Text provided:
%%

2) Model calibration
For each site, the models were driven with the observed in situ meteorological data and measured site characteristics. The ForHyM calibration of water content values was performed only for the soil and subsoil layers, while the ForSTeM calibration of temperature was based on the comparison of simulated and measured values for the humus, soil, and subsoil layers.
To calibrate the models, parameters were adjusted iteratively to optimize (highest correlation coefficient) the fit between simulated and observed soil moisture and temperature values. Care was taken to ensure that the calibration yielded a good model performance on monthly values for the entire observation period as well as on the average seasonal patterns.
To reach the optimal calibration, the ForHyM parameters were adjusted as shown in Table 2. For ForSTeM calibration, thermal conductivity between soil layers generally needed to be reduced. Thermal conductivity coefficients of forest floor were adjusted with correction factors of 0.76, 0.90, and 0.62 for SM, BF, and BS, respectively. Similarly, correction factors of 0.86, 0.95, and 0.97 were applied on soil thermal conductivity. For the subsoil layer, the correction factors of SM, BF, and BS were 0.95, 1.03, and 0.95, respectively.
The impact of model calibration (five different calibrations) on projected changes of soil moisture using ForHyM was also tested for the BF site with a scenario (2041–70) of the Canadian Regional Climate Model (CRCM; see the results below in section 3c). The set and range of parameters used for this sensitivity analysis are shown in Table 2.

%%

[Rows of pointing data]

%%

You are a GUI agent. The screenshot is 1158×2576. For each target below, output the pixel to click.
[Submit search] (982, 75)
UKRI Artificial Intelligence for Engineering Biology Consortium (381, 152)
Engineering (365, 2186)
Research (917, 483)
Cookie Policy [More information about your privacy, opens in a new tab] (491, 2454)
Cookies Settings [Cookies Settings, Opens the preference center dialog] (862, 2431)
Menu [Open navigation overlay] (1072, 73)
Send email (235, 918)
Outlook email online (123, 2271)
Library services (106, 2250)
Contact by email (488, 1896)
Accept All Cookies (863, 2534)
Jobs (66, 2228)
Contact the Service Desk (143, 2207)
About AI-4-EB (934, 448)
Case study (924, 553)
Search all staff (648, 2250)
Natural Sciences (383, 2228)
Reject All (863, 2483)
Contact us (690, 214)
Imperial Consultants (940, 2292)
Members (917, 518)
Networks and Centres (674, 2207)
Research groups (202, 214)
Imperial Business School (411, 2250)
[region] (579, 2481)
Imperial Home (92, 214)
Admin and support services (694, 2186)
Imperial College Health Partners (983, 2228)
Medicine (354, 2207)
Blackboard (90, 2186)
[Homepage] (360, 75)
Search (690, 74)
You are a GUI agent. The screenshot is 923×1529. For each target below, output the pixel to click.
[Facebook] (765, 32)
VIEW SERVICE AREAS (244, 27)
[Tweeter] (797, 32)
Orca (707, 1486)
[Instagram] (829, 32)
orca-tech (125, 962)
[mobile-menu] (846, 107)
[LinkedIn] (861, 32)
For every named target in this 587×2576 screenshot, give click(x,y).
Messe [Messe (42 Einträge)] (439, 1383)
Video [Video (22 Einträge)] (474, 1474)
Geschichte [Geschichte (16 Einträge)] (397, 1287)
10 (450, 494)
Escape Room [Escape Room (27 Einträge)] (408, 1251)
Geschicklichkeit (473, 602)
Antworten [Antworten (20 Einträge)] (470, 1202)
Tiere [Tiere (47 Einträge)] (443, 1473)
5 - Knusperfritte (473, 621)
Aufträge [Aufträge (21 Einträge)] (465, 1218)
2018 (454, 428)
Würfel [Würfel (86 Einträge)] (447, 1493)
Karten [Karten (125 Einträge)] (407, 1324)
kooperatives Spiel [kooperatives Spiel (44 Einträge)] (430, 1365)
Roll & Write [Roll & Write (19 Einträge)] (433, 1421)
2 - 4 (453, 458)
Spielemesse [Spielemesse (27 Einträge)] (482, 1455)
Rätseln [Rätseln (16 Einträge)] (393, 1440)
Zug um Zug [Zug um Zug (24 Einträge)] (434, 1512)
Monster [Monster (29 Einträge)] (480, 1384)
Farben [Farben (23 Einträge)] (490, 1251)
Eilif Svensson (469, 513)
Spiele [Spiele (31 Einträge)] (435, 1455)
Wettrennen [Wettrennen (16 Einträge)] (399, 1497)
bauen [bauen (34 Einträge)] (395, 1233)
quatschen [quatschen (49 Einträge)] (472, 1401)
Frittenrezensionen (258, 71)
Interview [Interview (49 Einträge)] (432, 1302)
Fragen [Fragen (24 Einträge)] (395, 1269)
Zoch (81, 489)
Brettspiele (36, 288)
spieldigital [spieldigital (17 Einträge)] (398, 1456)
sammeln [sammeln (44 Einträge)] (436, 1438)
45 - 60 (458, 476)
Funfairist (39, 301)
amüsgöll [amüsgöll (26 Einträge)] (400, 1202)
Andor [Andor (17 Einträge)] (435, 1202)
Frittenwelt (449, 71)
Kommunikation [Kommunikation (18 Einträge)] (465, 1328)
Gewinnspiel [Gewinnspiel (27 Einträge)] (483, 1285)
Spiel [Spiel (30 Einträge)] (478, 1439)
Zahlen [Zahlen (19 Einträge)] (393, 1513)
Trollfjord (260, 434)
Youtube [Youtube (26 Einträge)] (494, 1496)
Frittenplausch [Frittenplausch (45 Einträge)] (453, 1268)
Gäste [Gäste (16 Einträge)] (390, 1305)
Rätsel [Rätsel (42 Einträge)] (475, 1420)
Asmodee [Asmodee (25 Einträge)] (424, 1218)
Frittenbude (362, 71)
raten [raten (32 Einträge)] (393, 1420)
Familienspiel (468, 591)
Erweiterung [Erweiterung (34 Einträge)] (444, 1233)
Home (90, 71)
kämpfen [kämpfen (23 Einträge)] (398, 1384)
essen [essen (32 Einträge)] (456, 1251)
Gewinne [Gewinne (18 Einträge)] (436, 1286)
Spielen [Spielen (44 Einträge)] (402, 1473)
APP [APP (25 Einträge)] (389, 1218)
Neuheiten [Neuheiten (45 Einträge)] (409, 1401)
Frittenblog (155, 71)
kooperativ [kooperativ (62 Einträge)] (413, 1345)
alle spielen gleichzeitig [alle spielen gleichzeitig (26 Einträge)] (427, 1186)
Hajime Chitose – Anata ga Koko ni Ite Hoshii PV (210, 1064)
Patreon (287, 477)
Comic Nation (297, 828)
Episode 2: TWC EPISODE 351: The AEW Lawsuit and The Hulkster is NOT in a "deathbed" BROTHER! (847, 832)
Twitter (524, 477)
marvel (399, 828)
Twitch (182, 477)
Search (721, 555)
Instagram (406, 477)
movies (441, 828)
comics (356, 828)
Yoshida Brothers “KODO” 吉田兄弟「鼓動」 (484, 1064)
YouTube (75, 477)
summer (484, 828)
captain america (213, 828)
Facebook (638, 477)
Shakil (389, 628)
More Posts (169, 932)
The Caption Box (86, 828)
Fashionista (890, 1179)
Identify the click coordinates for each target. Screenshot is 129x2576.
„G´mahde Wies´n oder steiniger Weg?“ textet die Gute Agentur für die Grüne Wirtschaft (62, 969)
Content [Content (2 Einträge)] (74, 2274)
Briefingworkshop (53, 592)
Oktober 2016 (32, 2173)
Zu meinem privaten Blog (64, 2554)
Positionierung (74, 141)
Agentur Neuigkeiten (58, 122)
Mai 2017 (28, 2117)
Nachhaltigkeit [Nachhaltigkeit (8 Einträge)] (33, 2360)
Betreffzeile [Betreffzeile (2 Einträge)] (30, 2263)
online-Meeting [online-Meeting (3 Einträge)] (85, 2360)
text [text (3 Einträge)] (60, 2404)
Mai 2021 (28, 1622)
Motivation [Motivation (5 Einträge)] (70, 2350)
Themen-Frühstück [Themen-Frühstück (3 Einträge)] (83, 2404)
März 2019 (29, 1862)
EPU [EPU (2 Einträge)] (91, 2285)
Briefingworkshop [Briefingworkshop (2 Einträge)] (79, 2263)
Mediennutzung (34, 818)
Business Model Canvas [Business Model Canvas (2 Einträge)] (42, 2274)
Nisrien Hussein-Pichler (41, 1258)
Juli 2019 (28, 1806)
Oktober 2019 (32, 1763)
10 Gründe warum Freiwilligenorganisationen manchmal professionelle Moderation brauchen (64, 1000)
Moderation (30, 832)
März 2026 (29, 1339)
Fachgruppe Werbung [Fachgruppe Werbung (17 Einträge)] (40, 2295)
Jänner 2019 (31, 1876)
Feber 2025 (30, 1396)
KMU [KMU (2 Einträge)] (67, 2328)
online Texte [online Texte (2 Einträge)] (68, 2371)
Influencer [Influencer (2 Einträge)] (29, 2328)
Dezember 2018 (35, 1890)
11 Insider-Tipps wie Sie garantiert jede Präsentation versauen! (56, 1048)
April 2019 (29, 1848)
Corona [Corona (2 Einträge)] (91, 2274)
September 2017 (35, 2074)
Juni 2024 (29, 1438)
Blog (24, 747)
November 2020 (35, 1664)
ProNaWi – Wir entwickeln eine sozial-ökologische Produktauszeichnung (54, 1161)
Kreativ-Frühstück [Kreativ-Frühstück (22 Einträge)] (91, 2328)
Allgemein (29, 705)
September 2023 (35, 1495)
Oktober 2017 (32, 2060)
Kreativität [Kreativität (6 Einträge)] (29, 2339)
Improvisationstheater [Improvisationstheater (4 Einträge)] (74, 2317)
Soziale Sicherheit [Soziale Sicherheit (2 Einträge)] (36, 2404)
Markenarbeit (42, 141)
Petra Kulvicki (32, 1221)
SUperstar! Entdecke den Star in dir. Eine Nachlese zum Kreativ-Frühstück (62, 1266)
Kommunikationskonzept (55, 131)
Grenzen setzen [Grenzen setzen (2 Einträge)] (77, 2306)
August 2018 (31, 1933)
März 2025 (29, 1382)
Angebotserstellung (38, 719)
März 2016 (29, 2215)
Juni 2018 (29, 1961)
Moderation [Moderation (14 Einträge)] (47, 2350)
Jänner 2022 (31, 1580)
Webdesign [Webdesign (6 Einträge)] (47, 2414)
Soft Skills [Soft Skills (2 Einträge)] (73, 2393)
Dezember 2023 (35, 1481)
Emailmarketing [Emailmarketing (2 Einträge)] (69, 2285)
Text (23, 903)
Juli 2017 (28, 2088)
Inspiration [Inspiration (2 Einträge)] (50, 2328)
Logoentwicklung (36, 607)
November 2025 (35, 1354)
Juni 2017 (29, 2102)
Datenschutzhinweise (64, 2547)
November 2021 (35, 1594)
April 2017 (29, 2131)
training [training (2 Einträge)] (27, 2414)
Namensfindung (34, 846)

%%

Problems to work on:
(1) In the model calibration passage, what correction factor was applied to the forest floor thermal conductivity coefficient for BF?
(2) Echo the stretch of the records from the line containing "2 - 4 (453, 458)" through the line containing "bauen [bauen (34 Einträge)] (395, 1233)", both included.

Results:
(1) 0.90

(2)
2 - 4 (453, 458)
Spielemesse [Spielemesse (27 Einträge)] (482, 1455)
Rätseln [Rätseln (16 Einträge)] (393, 1440)
Zug um Zug [Zug um Zug (24 Einträge)] (434, 1512)
Monster [Monster (29 Einträge)] (480, 1384)
Farben [Farben (23 Einträge)] (490, 1251)
Eilif Svensson (469, 513)
Spiele [Spiele (31 Einträge)] (435, 1455)
Wettrennen [Wettrennen (16 Einträge)] (399, 1497)
bauen [bauen (34 Einträge)] (395, 1233)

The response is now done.